Dopo un martedì di pioggia il Pm 10 è calato sensibilmente, pur assestandosi sopra la soglia nelle tre centraline della città (74 mg/mc a Città Studi, 92 mg/mc in Via Senato e 78 mg/mc Verziere), nel frattempo, è stato presentato ieri al Pirellone il nuovo progetto della Tangenziale Esterna di Milano (TEM), ecco i dettagli dell’opera.

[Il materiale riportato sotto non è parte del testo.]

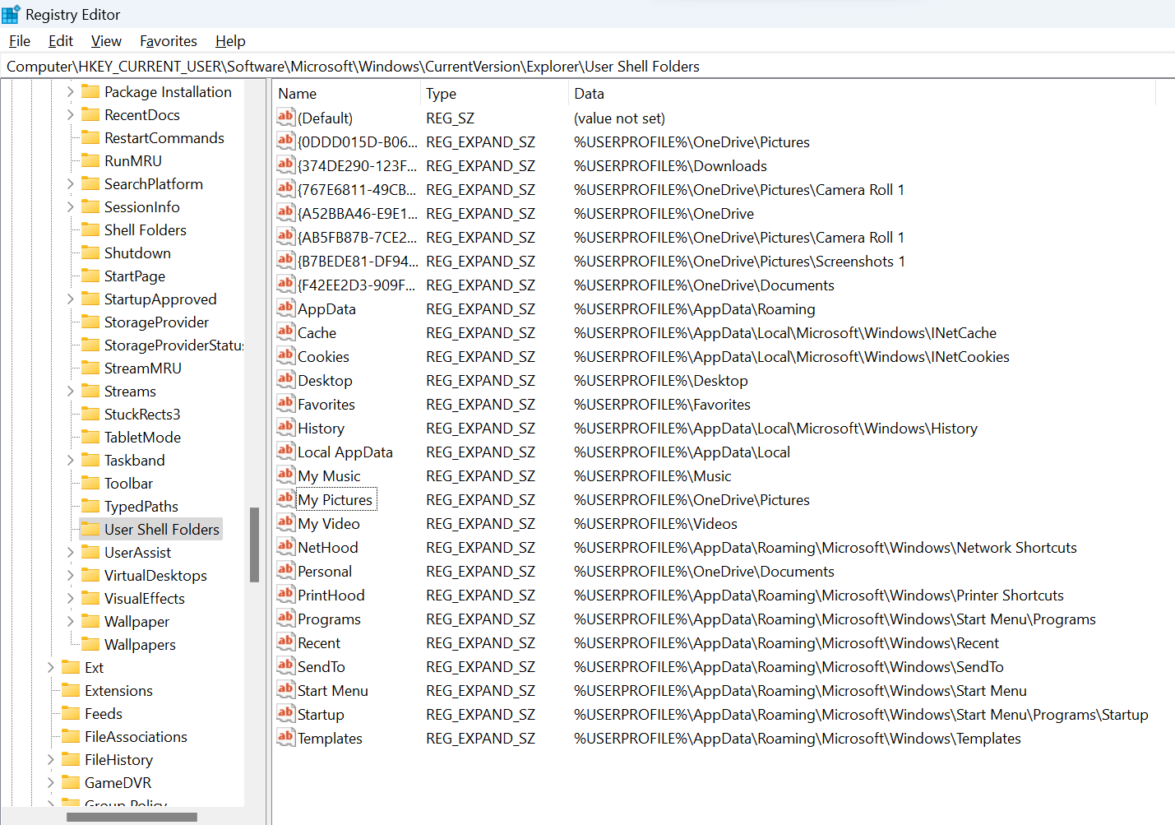Expand the Wallpaper key

[x=71, y=621]
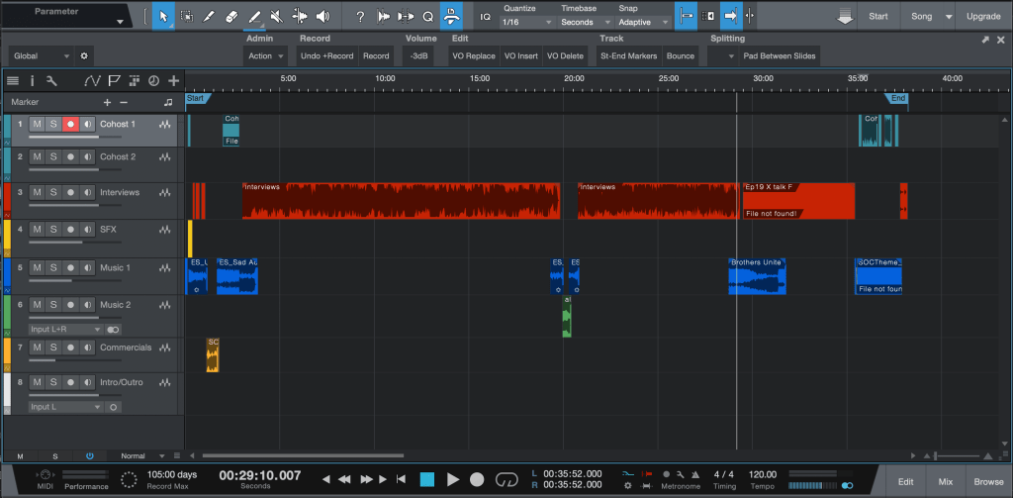
Task: Click the Range selection tool
Action: point(186,17)
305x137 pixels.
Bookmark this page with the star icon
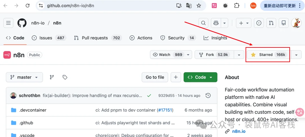199,6
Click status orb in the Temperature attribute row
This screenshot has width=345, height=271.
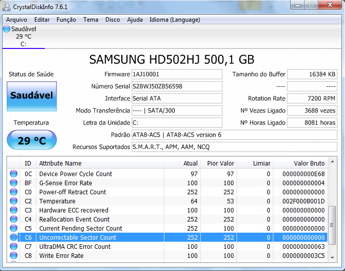tap(14, 201)
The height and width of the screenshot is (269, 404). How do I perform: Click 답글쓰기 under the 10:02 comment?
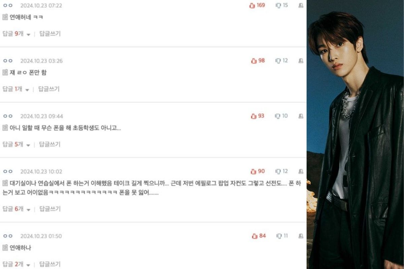pos(50,209)
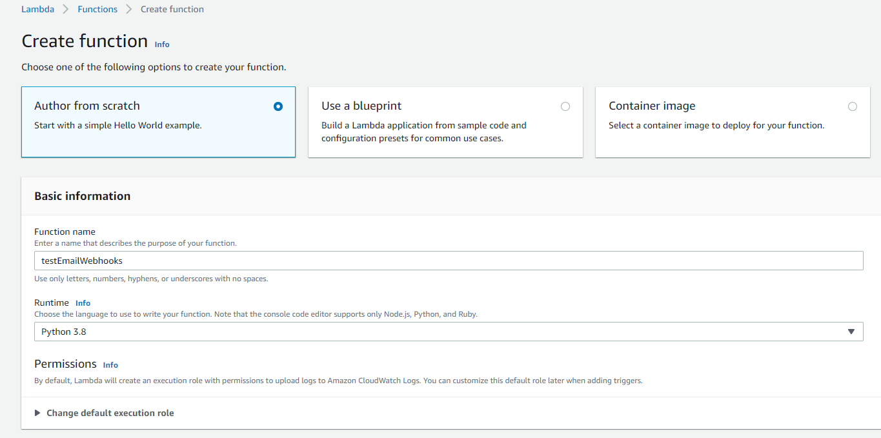Open the Runtime dropdown showing Python 3.8

tap(448, 332)
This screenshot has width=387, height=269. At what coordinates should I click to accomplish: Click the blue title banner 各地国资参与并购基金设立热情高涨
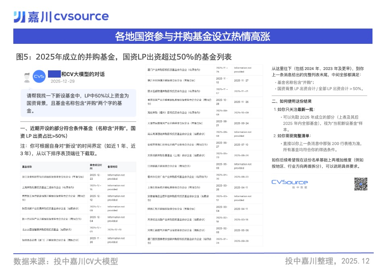[193, 37]
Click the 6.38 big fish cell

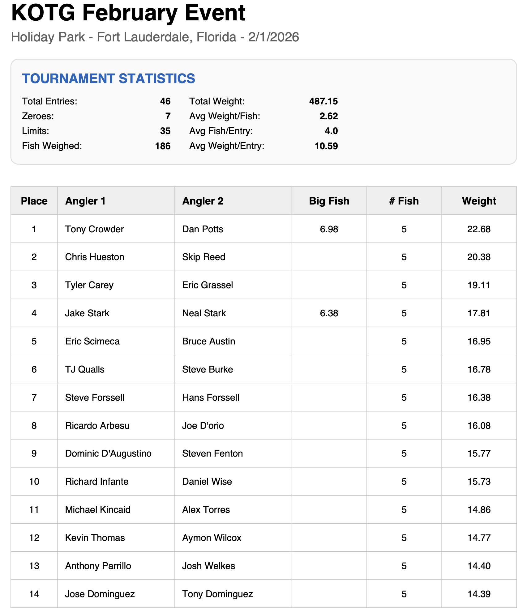pyautogui.click(x=329, y=313)
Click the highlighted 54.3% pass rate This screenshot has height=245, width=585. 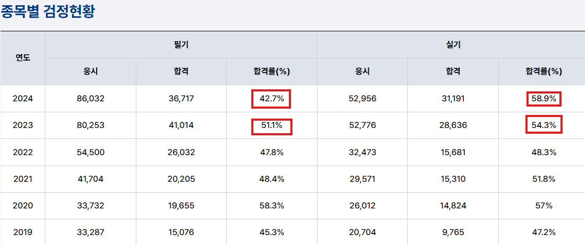pos(544,125)

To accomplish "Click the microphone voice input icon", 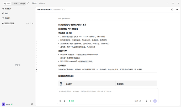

Trentadue km su 3 corsie per senso di marcia, 6 svincoli, un traffico atteso medio giornaliero di 70mila veicoli. Sono alcuni numeri della Tangenziale esterna milanese il cui progetto definitivo è stato presentato ieri mattina al Pirellone alla presenza, tra gli altri, del presidente della Regione Roberto Formigoni, dell’assessore regionale Raffaele Cattaneo e del presidente della Provincia Guido Podestà.

L’opera infrastrutturale, realizzata in project financing, senza impegno di denaro pubblico, per un investimento pari a 1.700 milioni di euro, interesserà 34 comuni e si snoderà nell’Est milanese allo scopo di alleggerire il traffico sulle tangenziali esistenti oggi che sopportano un ‘carico’ di circa 160.000 veicoli al giorno. Entro il 2011 verranno aperti i cantieri della nuova infrastruttura, così da arrivare nel 2013 alla messa in esercizio del cosiddetto “Arco Teem”, atto a garantire la funzionalità della Brebemi, la strada collegamento Brescia-Bergamo-Milano. L’intero tracciato di Tem sarà aperto al traffico nel 2015.

Il progetto definitivo è stato reso pubblico il 7 febbraio ed è accessibile presso le Province ed i Comuni interessati e sul sito www.tangenziale.esterna.it che nella prima settimana di pubblicazione ha registrato oltre 10.000 visite e consente il download di tutte le tavole di progetto, nonché di accedere agli elenchi nomi ed ai piani particellari delle aree soggette ad esproprio.

Con la presentazione ufficiale di oggi, il Progetto Definitivo della Tangenziale Est Esterna di Milano ha avviato il suo iter verso l’approvazione da parte del Cipe, che dovrebbe avvenire entro il prossimo mese di giugno – ha detto Fabio Terragni, Amministratore Delegato della Società Concessionaria Tangenziale Esterna Spa -. Privati ed enti interessati dal tracciato hanno due mesi di tempo per presentare osservazioni e richieste. Utilizzeremo questo periodo anche per verificare insieme a Comuni, Province e Regione Lombardia, la possibilità di introdurre modifiche condivise al tracciato stradale che consentano di ottimizzare i costi senza intaccare la funzionalità delle opere. Nessun cambiamento invece per mitigazioni e compensazioni ambientali, che sono molto aumentate rispetto al Progetto Preliminare, facendo della futura Tangenziale Est Esterna di Milano un’opera rispettosa e pienamente integrata nel delicato territorio dell’Est Milanese e del Nord Lodigiano“.